[Collected data entries]
********************

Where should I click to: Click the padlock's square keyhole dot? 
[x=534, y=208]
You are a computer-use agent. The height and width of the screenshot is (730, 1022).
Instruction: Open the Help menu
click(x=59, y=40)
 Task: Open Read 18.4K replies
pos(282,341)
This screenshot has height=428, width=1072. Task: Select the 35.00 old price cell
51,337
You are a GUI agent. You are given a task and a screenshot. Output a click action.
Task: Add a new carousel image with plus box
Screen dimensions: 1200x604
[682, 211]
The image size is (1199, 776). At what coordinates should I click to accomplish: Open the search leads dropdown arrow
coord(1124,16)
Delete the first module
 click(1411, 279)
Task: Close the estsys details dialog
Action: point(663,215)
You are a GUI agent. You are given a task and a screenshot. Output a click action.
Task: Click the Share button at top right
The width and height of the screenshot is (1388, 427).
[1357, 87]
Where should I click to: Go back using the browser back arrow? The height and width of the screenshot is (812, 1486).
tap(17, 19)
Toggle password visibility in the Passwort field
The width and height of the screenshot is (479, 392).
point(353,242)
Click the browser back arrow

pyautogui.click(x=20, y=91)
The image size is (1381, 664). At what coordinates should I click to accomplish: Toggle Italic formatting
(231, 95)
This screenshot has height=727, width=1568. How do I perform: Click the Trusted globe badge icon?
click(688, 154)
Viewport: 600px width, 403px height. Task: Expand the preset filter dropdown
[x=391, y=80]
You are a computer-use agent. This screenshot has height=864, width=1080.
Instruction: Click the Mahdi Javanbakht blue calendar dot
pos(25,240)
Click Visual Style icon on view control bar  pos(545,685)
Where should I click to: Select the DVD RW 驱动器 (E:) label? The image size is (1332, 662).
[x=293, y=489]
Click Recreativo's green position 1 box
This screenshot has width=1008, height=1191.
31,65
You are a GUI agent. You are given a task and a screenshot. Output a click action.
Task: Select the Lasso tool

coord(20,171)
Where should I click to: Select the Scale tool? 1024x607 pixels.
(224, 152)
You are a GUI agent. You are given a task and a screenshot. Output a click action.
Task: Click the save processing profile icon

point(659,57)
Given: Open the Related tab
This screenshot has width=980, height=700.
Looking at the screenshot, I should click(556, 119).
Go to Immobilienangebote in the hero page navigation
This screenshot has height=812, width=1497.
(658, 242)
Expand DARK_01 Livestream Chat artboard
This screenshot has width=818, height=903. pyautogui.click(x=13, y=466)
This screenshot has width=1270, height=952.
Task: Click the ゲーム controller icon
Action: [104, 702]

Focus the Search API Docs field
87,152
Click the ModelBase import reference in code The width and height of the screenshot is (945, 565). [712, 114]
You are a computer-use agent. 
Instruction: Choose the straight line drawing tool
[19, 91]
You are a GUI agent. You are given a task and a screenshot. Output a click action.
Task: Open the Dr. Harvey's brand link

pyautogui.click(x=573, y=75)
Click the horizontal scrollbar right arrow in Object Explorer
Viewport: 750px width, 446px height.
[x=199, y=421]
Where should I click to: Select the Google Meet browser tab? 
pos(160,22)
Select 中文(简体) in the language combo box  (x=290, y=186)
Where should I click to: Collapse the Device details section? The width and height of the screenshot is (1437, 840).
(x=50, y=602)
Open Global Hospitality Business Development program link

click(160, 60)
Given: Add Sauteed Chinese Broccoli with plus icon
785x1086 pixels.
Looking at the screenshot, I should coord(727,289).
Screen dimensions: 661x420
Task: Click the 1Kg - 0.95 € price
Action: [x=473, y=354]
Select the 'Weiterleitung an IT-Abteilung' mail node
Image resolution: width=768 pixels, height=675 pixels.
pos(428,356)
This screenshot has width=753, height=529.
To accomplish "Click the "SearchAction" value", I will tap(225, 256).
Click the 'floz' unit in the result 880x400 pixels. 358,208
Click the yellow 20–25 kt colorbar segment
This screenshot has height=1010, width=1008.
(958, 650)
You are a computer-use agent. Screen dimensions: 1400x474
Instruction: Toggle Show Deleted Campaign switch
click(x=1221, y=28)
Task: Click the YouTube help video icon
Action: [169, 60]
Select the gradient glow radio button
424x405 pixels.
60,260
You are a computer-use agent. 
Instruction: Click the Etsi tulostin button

********************

DIRECTIONS
Output the records in full. Keep every character as it is.

ANSWER FOR THE TASK
Where should I click to: Click the padlock's square keyhole dot? 
[x=534, y=208]
You are a computer-use agent. The height and width of the screenshot is (730, 1022).
Instruction: Open the Help menu
click(x=59, y=40)
 Task: Open Read 18.4K replies
pos(282,341)
This screenshot has height=428, width=1072. Task: Select the 35.00 old price cell
51,337
You are a GUI agent. You are given a task and a screenshot. Output a click action.
Task: Add a new carousel image with plus box
Screen dimensions: 1200x604
[682, 211]
The image size is (1199, 776). At what coordinates should I click to accomplish: Open the search leads dropdown arrow
coord(1124,16)
Delete the first module
 click(1411, 279)
Task: Close the estsys details dialog
Action: point(663,215)
You are a GUI agent. You are given a task and a screenshot. Output a click action.
Task: Click the Share button at top right
The width and height of the screenshot is (1388, 427).
[1357, 87]
Where should I click to: Go back using the browser back arrow? The height and width of the screenshot is (812, 1486).
tap(17, 19)
Toggle password visibility in the Passwort field
The width and height of the screenshot is (479, 392).
point(353,242)
Click the browser back arrow

pyautogui.click(x=20, y=91)
The image size is (1381, 664). At what coordinates should I click to accomplish: Toggle Italic formatting
(231, 95)
This screenshot has height=727, width=1568. How do I perform: Click the Trusted globe badge icon?
click(688, 154)
Viewport: 600px width, 403px height. Task: Expand the preset filter dropdown
[x=391, y=80]
You are a computer-use agent. This screenshot has height=864, width=1080.
Instruction: Click the Mahdi Javanbakht blue calendar dot
pos(25,240)
Click Visual Style icon on view control bar  pos(545,685)
Where should I click to: Select the DVD RW 驱动器 (E:) label? The image size is (1332, 662).
[x=293, y=489]
Click Recreativo's green position 1 box
This screenshot has width=1008, height=1191.
31,65
You are a GUI agent. You are given a task and a screenshot. Output a click action.
Task: Select the Lasso tool

coord(20,171)
Where should I click to: Select the Scale tool? 1024x607 pixels.
(224, 152)
You are a GUI agent. You are given a task and a screenshot. Output a click action.
Task: Click the save processing profile icon

point(659,57)
Given: Open the Related tab
This screenshot has width=980, height=700.
Looking at the screenshot, I should click(556, 119).
Go to Immobilienangebote in the hero page navigation
This screenshot has height=812, width=1497.
(658, 242)
Expand DARK_01 Livestream Chat artboard
This screenshot has width=818, height=903. pyautogui.click(x=13, y=466)
This screenshot has width=1270, height=952.
Task: Click the ゲーム controller icon
Action: [104, 702]

Focus the Search API Docs field
87,152
Click the ModelBase import reference in code The width and height of the screenshot is (945, 565). [712, 114]
You are a computer-use agent. 
Instruction: Choose the straight line drawing tool
[19, 91]
You are a GUI agent. You are given a task and a screenshot. Output a click action.
Task: Open the Dr. Harvey's brand link

pyautogui.click(x=573, y=75)
Click the horizontal scrollbar right arrow in Object Explorer
Viewport: 750px width, 446px height.
[x=199, y=421]
Where should I click to: Select the Google Meet browser tab? 
pos(160,22)
Select 中文(简体) in the language combo box  (x=290, y=186)
Where should I click to: Collapse the Device details section? The width and height of the screenshot is (1437, 840).
(x=50, y=602)
Open Global Hospitality Business Development program link

click(160, 60)
Given: Add Sauteed Chinese Broccoli with plus icon
785x1086 pixels.
Looking at the screenshot, I should coord(727,289).
Screen dimensions: 661x420
Task: Click the 1Kg - 0.95 € price
Action: [x=473, y=354]
Select the 'Weiterleitung an IT-Abteilung' mail node
Image resolution: width=768 pixels, height=675 pixels.
pos(428,356)
This screenshot has width=753, height=529.
To accomplish "Click the "SearchAction" value", I will tap(225, 256).
Click the 'floz' unit in the result 880x400 pixels. 358,208
Click the yellow 20–25 kt colorbar segment
This screenshot has height=1010, width=1008.
(958, 650)
You are a computer-use agent. Screen dimensions: 1400x474
Instruction: Toggle Show Deleted Campaign switch
click(x=1221, y=28)
Task: Click the YouTube help video icon
Action: [169, 60]
Select the gradient glow radio button
424x405 pixels.
60,260
You are a computer-use agent. 
Instruction: Click the Etsi tulostin button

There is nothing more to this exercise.